Jakarta (Greeners) – Sebuah peta interaktif baru menunjukkan bahwa biaya paparan timbel di Indonesia mencapai sekitar US$ 37,8 milyar per tahun. Angka ini jauh melebihi jumlah bantuan pembangunan yang diterima Indonesia per tahun, yaitu US$ 150 juta atau sekitar 2 trilyun Rupiah berdasarkan data dari Kementerian Keuangan, Republik Indonesia, APBN 2016.
Senior Advisor dari BaliFokus, Yuyun Ismawati menyampaikan, berdasarkan penelitian dan peta interaktif berjudul Economic Costs of Childhood Lead Exposure in Low-and Middle-Income Countries yang dirilis oleh Department of Pediatrics, New York University School of Medicine, pada pertemuan besar United Nations Environment Assembly (UNEA) yang sedang berlangsung di Nairobi, menunjukkan bahwa paparan timbel telah mengikis banyak keuntungan dari bantuan pembangunan luar negeri dan pembangunan berkelanjutan akan sangat terganggu selama paparan timbel masa kanak-kanak terus terjadi.
“Menurut penelitian NYU, biaya paparan timbal di seluruh dunia adalah sekitar US$ 977 milyar dengan kerugian ekonomi setara dengan US$ 134,7 milyar di Afrika (4,03% dari produk domestik bruto/PDB di wilayah ini), US$ 142,3 milyar di Amerika Latin dan Karibia (2,04% dari PDB di wilayah ini), dan US$ 699,9 milyar di Asia (1,88% dari PDB di wilayah ini),” katanya seperti dikutip dari keterangan resmi yang diterima oleh Greeners,” Jakarta, Selasa (24/05).
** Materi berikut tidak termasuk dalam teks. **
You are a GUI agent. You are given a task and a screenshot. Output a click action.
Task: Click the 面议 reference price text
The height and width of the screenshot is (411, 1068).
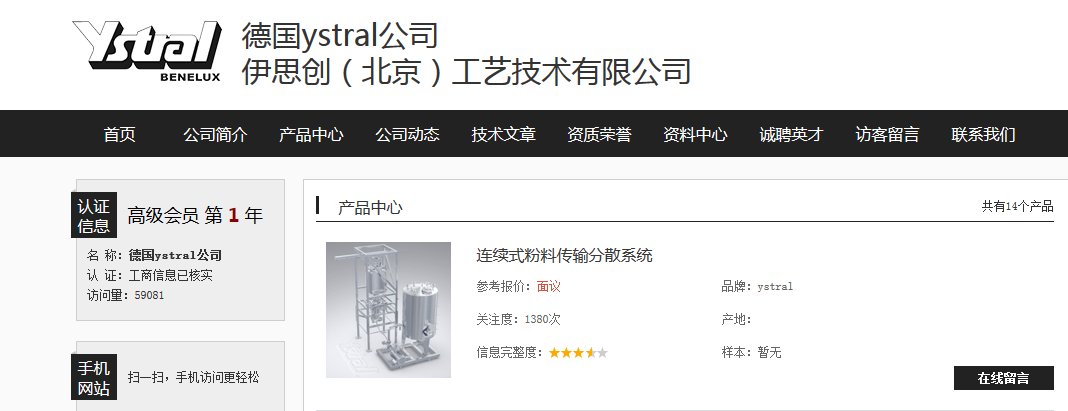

Dari sudut pandang sebagai satu negara, menurutnya, penurunan IQ pada populasi secara umum berarti meningkatkan biaya-biaya sosial yang lebih besar dan mengurangi modal intelektual, serta faktor-faktor lain yang berdampak negatif pada ekonomi Indonesia, sebagaimana ditunjukkan dalam peta NYU. Perkembangan otak anak-anak secara permanen dapat dirugikan oleh paparan timbel yang salah satu dampaknya adalah berkurangnya poin IQ yang berkorelasi dengan penurunan potensi produktif seumur hidup.
Ketika seorang anak terpapar timbel, lanjutnya, sistem sarafnya akan terganggu dan berpotensi membuat anak mengalami kesulitan di sekolah dan terlibat dalam perilaku impulsif dan tindak kekerasan. Paparan timbel pada anak-anak juga terkait dengan meningkatnya hiperaktifitas, ketidak-pedulian, gagal lulus dari pendidikan menengah, gangguan perilaku, kenakalan remaja dan penggunaan narkoba.
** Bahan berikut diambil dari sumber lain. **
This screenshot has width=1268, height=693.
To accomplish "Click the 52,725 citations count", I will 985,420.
“Salah satu hal yang paling penting yang dapat kita lakukan untuk mengurangi paparan anak-anak dari timbel di negara-negara berpenghasilan rendah dan menengah adalah memastikan timbel tidak lagi digunakan dalam cat rumah tangga dan cat lain yang membuat anak-anak beresiko terpapar (seperti misalnya pada cat mainan anak-anak),” pungkasnya.
Sebagai informasi, pada tahun 2013 dan 2015, BaliFokus sempat merilis Laporan Nasional Timbal dalam Cat Enamel Rumah Tangga Baru di Indonesia, menganalisa kandungan timbel dalam cat yang dijual di pasar nasional. Penelitian tersebut menemukan 77% sampai dengan 83% dari enamel sampel cat dekoratif yang diuji mengandung timbal di atas 90 ppm.
Angka 90 ppm adalah maksimum kandungan timbel dalam cat yang diperbolehkan di banyak negara maju. Pada akhir 2014, Badan Standarisasi Nasional (BSN) mengeluarkan sebuah standar baru nasional yang bersifat sukarela, SNI 8011: 2014, yang membatasi kandungan timbel dalam cat enamel-dekoratif yang diproduksi di Indonesia sebesar 600 ppm atau lebih rendah. Dari 121 contoh cat dalam studi BaliFokus tahun 2013 dan 2015, sekitar 61% dan 78% dari cat yang dianalisa mengandung timbel di atas 600 ppm.